The safety and scientific validity of this study is the responsibility of the study sponsor and investigators. Listing a study does not mean it has been evaluated by the U.S. Federal Government. Read our disclaimer for details. Identifier: NCT01514214
Recruitment Status : Completed
First Posted : January 23, 2012
Last Update Posted : May 2, 2018
Information provided by (Responsible Party):
Jennifer Telford, University of British Columbia

Brief Summary:

Strictures in the bile duct cause a blockage of flow of bile. This leads to potential problems including jaundice, itch and infection in the bile duct. The usual first step in this situation would be to allow flow of bile by placing a stent across the stricture. This is usually done by a special type of endoscopy procedure called an endoscopic retrograde cholangiopancreatography, or ERCP.
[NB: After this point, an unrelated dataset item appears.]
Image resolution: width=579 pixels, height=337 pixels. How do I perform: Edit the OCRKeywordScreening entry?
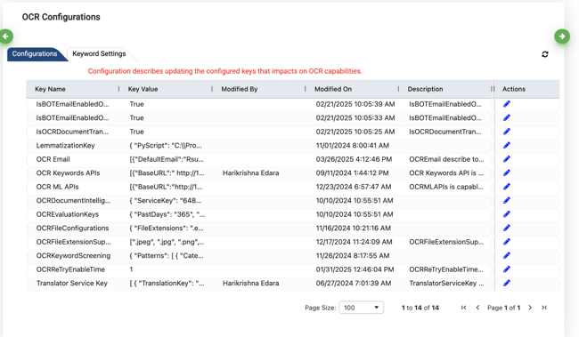pos(507,255)
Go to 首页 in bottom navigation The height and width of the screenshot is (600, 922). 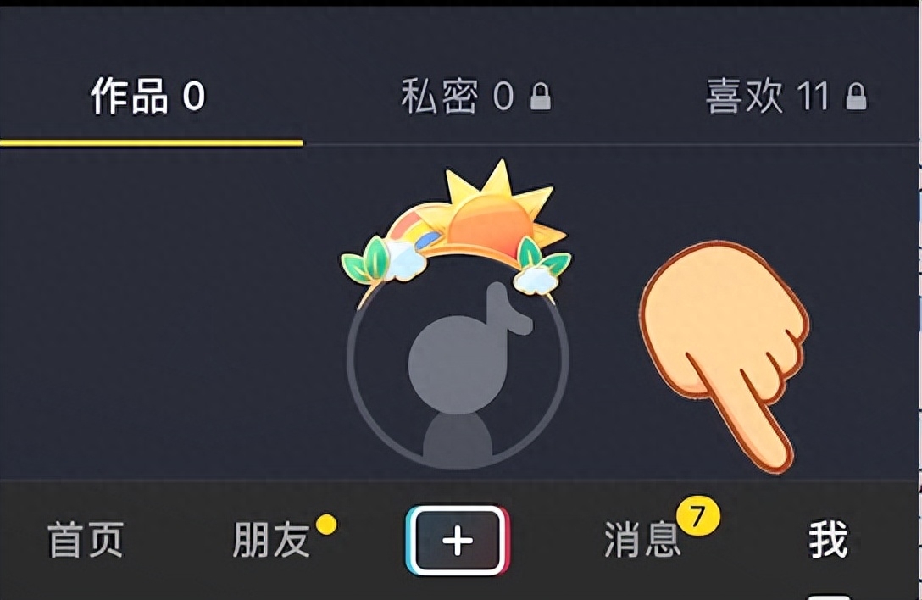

The most commonly used stent are made from a plastic material called polyethylene and has a central lumen in which bile drains through it. Health Canada has approved the sale and use of another stent with a winged perimeter (the VIADUCT stent) for placement in bile duct strictures and is used routinely in our hospitals. However, the investigators do not know which stent is better at treating bile duct strictures. In order to determine which stent would be more useful, the VIADUCT stent and the usual polyethylene flanged stent must be studied under carefully controlled circumstances. This will be done by a randomized, subject-blinded study. Other trials in the past have looked at other stents in this way, but this is the first time the VIADUCT stent has been looked at in this manner. The investigators suspect that the design of the VIADUCT stent will allow it to work for a longer period of time compared to the traditional polyethylene stent.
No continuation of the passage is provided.